= STUDY TEXT =
◆ ◆ ◆
In Byrne v. United States, 119 AFTR2d 2017-1824, the Sixth Circuit Court of Appeals reversed a Michigan Federal District Court, determining that the Chief Executive Officer and President did not willfully fail to pay over payroll taxes when they had no actual knowledge and relied on incorrect audited financial statements showing no unpaid taxes and accordingly did not personally investigate despite prior issues of unpaid taxes.
In an Executive Order, President Trump directed that tax-exempt status not be denied nor any penalty be imposed on any religious organization for taking a political stance from a religious perspective.
In Letter Ruling 201717010, IRS determined that a C corporation which performed a particular medical test and prepared a laboratory report for health providers was eligible for the 100 percent exclusion on the disposition of small business stock, finding that it was not engaged in performing nonqualifying services in the field of health.
In United States v. Padron, 119 AFTR2d 2017-764, a Texas Federal District Court, noting that the courts are in disagreement, determined that IRS can get an injunction against a taxpayer (here one owing over $2.7 million in unpaid payroll taxes) if appropriate for the enforcement of Internal Revenue laws without reference to the traditional equitable factors which would have required irreparable harm to IRS if the injunction were not granted, a balancing between this harm and the potential injury to the taxpayer, the probability that IRS would succeed on the merits and the public interest.
◆ ◆ ◆
= DATA SUPPLIED =
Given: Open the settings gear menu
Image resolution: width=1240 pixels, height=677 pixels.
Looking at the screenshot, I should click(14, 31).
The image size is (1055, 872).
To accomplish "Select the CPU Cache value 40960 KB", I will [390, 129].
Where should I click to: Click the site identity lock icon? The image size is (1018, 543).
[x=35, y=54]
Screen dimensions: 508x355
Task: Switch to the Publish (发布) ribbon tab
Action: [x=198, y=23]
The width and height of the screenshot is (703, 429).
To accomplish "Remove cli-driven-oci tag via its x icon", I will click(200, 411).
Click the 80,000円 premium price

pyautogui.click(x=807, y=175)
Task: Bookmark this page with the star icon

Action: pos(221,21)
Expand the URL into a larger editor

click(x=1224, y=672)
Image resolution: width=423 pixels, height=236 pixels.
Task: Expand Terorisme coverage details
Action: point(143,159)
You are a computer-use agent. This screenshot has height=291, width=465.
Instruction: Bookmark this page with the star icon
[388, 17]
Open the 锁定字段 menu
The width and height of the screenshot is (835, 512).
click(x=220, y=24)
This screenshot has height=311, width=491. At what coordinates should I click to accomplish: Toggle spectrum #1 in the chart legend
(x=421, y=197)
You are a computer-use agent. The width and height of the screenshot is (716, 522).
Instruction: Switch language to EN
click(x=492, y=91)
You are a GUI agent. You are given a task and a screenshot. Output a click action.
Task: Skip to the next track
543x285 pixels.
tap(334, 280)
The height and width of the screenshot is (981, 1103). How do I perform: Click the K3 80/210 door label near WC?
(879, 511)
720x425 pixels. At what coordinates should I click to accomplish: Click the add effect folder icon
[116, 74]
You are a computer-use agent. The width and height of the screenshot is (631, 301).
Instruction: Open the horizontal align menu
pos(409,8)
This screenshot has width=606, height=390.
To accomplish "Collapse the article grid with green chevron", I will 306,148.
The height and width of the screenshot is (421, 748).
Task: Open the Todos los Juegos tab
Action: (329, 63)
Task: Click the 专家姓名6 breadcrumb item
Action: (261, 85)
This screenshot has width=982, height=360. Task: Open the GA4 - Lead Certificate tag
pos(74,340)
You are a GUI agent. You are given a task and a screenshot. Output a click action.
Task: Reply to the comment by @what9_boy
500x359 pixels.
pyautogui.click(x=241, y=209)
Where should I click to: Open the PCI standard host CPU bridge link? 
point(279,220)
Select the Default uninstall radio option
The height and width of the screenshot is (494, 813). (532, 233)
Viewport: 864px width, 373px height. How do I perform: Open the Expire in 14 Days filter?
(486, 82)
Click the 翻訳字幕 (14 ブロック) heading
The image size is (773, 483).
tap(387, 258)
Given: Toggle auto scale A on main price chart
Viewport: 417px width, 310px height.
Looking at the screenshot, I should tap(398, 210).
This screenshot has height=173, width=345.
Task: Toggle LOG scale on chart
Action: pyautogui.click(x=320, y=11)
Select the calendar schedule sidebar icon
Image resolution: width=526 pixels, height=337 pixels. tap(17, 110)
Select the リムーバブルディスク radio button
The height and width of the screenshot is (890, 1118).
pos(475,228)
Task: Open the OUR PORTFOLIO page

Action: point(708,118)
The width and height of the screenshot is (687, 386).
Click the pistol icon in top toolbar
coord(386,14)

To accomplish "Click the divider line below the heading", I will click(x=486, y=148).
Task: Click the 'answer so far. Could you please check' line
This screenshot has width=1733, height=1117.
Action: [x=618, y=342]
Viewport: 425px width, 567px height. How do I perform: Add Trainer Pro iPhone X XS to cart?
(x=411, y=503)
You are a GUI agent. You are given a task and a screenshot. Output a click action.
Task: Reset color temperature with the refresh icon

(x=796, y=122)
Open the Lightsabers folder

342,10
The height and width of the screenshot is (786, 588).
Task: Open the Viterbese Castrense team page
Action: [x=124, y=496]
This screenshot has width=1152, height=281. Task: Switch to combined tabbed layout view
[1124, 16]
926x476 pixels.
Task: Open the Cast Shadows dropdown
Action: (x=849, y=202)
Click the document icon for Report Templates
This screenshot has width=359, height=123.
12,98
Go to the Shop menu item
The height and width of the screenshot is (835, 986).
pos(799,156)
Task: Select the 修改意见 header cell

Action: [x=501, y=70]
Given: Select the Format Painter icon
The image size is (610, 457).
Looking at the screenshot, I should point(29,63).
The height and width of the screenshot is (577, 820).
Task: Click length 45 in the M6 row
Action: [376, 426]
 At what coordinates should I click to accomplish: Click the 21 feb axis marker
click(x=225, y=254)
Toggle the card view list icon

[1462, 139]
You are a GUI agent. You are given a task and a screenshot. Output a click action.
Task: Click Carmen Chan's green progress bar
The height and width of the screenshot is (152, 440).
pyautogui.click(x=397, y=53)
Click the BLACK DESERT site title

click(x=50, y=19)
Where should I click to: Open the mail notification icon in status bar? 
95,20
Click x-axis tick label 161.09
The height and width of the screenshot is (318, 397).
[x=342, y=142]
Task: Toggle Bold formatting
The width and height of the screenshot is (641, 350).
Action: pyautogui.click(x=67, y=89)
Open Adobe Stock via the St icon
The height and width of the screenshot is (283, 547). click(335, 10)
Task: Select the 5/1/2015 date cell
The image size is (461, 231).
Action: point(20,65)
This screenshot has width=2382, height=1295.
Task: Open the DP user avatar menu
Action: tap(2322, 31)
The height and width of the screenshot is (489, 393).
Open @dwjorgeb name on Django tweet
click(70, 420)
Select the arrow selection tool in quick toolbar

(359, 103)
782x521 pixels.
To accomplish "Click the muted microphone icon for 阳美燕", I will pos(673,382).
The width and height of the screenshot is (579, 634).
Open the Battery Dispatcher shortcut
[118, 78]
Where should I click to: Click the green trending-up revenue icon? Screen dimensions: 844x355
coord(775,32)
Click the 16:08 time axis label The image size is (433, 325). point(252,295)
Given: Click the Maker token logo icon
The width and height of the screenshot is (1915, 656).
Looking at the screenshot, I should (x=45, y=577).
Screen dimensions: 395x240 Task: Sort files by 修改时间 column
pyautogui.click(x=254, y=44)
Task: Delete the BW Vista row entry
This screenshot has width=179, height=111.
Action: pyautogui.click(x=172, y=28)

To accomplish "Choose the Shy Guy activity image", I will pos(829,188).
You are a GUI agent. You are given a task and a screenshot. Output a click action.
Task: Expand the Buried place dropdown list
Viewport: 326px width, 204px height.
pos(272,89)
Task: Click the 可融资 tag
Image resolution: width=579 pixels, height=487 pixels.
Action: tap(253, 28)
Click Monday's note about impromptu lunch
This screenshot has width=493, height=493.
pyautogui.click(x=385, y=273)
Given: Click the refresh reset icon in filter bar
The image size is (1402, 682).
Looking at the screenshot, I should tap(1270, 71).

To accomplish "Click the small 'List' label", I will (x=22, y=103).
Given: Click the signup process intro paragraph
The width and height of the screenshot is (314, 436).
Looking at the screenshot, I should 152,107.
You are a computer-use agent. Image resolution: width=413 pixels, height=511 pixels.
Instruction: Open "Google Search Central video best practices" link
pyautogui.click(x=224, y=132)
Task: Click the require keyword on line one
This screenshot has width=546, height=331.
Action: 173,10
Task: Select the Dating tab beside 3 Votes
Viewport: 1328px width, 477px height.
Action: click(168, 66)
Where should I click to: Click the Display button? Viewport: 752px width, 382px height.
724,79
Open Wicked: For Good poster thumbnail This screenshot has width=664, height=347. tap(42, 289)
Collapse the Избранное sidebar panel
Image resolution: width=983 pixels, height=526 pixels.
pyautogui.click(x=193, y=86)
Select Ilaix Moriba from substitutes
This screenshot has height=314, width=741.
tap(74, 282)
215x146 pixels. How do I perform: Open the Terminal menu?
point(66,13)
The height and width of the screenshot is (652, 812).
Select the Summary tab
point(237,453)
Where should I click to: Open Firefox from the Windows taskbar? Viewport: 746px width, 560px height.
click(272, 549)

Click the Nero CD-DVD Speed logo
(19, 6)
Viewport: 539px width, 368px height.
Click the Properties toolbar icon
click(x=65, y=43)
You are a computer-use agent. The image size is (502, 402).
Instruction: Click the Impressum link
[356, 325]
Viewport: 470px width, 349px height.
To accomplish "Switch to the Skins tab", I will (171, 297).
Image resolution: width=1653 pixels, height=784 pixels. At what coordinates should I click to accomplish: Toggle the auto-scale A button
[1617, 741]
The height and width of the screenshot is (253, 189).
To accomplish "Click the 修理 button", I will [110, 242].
◆ ◆ ◆
= EXERCISE =
Update the tax rulings text by giving everything from "In Byrne v." down to "of unpaid taxes." again, with "Chief Executive Officer" replaced by "CEO". These rows were taken from a different source than the text.

= THE COMPLETED TASK =
In Byrne v. United States, 119 AFTR2d 2017-1824, the Sixth Circuit Court of Appeals reversed a Michigan Federal District Court, determining that the CEO and President did not willfully fail to pay over payroll taxes when they had no actual knowledge and relied on incorrect audited financial statements showing no unpaid taxes and accordingly did not personally investigate despite prior issues of unpaid taxes.